Вероятно, автор монографии ведет речь в данном случае не о 21-м артикуле Кючук-Кайнарджийского мира, а о 3-й статье договора 1772 г. в Карасу, заключенного между Россией и Крымом, который, кстати сказать, звучит тоже по-иному: «Большая же и Малая Кабарды состоят в подданстве Российской Империи»46.

После заключения Кючук-Кайнарджийского мира, когда Россия считала вопрос о Кабарде решенным в свою пользу, Турция отказалась признать договор 1772 г., что послужило причиной новых претензий крымских ханов к Кабарде и, соответственно, обострения политической обстановки на Центральном Кавказе в 80-х гг. XVIII в. Лишь после присоединения Крыма к России в 1783 г. и заключения в 1798 г. союзного русско-турецкого договора «кабардинский» вопрос в международном плане был снят с повестки дня.

+++

▶ УСЛОВИЕ ЗАДАНИЯ
Выведите, пожалуйста, без изменений фрагмент текста о Кабарде, начиная со слов «После заключения Кючук-Кайнарджийского» и продолжая до слов «с повестки дня.» включительно.

▶ ПЕРЕЧЕНЬ ЗАПИСЕЙ
+++

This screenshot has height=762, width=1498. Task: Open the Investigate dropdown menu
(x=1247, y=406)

+++

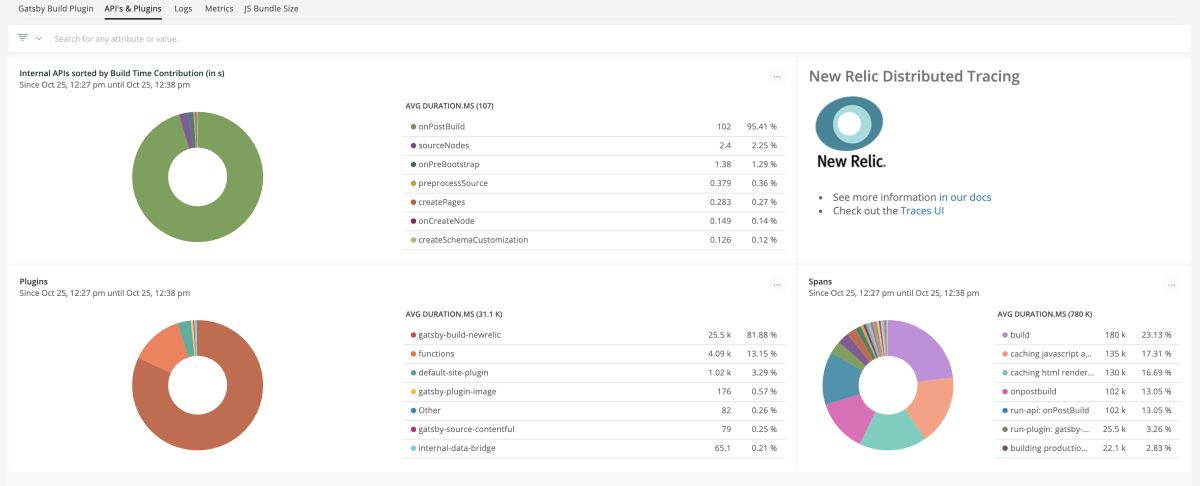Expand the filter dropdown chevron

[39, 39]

+++

▶ РЕШЕНИЕ ЗАДАНИЯ
После заключения Кючук-Кайнарджийского мира, когда Россия считала вопрос о Кабарде решенным в свою пользу, Турция отказалась признать договор 1772 г., что послужило причиной новых претензий крымских ханов к Кабарде и, соответственно, обострения политической обстановки на Центральном Кавказе в 80-х гг. XVIII в. Лишь после присоединения Крыма к России в 1783 г. и заключения в 1798 г. союзного русско-турецкого договора «кабардинский» вопрос в международном плане был снят с повестки дня.